A day in the life of a nebulizer: surveillance for bacterial growth in nebulizer equipment of children with cystic fibrosis in the hospital setting.

BACKGROUND

Cystic fibrosis (CF) is characterized by chronic lung infection. Minimizing exposure to pathogens is important. Treating a CF pulmonary exacerbation includes nebulizer therapies, but little is known about pathogen exposure from nebulizer equipment in CF.

OBJECTIVE

To assess microbial growth in nebulizer equipment used by hospitalized CF patients.

HYPOTHESIS

The small-volume nebulizer would not support the growth of the important CF pathogens: Pseudomonas aeruginosa, Staphylococcus aureus, Haemophilus influenzae, and Burkholderia cepacia.

METHODS

During a 6-month period, we prospectively enrolled 30 patients who were admitted for pulmonary exacerbation of CF and were prescribed an aerosolized bronchodilator 4 times daily.
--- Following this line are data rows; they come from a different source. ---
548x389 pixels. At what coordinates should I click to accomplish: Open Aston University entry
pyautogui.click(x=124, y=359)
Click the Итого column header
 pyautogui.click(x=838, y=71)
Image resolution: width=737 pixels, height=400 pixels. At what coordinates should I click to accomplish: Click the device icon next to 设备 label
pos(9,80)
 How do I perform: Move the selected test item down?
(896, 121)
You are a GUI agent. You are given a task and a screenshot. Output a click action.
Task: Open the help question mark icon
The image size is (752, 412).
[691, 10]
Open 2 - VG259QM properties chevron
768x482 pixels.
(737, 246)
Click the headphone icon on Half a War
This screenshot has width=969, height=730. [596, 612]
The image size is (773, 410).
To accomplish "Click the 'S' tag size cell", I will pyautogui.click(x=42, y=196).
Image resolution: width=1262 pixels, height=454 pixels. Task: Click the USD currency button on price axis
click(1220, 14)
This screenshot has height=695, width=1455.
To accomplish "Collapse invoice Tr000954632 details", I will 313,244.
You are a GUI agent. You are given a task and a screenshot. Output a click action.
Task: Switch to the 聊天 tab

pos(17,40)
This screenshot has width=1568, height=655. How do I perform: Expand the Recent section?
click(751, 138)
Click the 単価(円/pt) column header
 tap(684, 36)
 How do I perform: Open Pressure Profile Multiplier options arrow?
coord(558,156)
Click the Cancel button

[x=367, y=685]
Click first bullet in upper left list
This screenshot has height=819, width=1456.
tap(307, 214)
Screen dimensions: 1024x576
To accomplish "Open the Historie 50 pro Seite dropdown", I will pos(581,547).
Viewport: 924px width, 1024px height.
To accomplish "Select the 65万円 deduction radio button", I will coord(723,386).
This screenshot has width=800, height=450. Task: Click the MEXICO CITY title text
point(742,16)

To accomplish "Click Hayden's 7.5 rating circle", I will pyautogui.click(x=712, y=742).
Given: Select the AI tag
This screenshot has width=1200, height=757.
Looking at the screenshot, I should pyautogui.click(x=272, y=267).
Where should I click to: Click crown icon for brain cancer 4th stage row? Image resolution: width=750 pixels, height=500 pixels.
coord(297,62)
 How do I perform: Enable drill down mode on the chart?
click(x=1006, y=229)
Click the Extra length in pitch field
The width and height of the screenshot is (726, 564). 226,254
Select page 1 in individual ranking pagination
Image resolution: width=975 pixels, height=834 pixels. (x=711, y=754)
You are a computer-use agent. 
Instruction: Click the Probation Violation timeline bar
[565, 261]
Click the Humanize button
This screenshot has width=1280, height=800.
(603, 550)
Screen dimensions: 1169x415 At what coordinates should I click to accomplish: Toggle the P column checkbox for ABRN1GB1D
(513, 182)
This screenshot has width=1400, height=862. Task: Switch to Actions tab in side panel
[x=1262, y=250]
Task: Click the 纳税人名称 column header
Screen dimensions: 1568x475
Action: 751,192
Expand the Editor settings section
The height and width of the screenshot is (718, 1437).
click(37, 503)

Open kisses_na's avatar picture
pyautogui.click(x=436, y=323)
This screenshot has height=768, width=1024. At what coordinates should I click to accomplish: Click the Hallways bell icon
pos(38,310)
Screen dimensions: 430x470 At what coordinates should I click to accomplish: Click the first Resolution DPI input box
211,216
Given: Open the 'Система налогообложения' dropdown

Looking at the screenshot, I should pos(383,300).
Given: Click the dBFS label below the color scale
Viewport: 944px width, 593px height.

Bronchodilator was administered via disposable small-volume nebulizer, prior to airway clearance. The nebulizer was not cleaned or disinfected between treatments, but instead was replaced after 24 hours. Sputum or throat cultures were obtained prior to admission or on the day of admission, and standard culture techniques were used for CF microbes. After the first bronchodilator treatment, a sample was taken from the residual fluid inside the nebulizer cup. The second, third, and fourth samples were taken from the nebulizer cup after it was filled with a unit dose of the bronchodilator but prior to administering the bronchodilator. At the 24th hour, the nebulizer was filled with 3 mL of sterile water, from which the fifth sample was obtained, then the nebulizer was disposed of.

RESULTS

On respiratory culture, ten patients had Pseudomonas aeruginosa, 5 had both P. aeruginosa and S. aureus, 6 had only S. aureus, and 1 had both S. aureus and H. influenzae. Three had other organisms, 4 had normal flora, and 1 had no culture data. Of the 150 nebulizer sample cultures, only 3 showed bacterial growth. Bacillus species, Corynebacterium, coagulase-negative Staphylococcus, and Candida albicans were isolated at low colony counts.

CONCLUSIONS

We suspect that the organisms identified were caused by skin contamination of the samples rather than contamination of the nebulizer cup. We conclude that there is a low risk of microbial contamination with CF pathogens from the interior of a disposable nebulizer over a 24 hour period.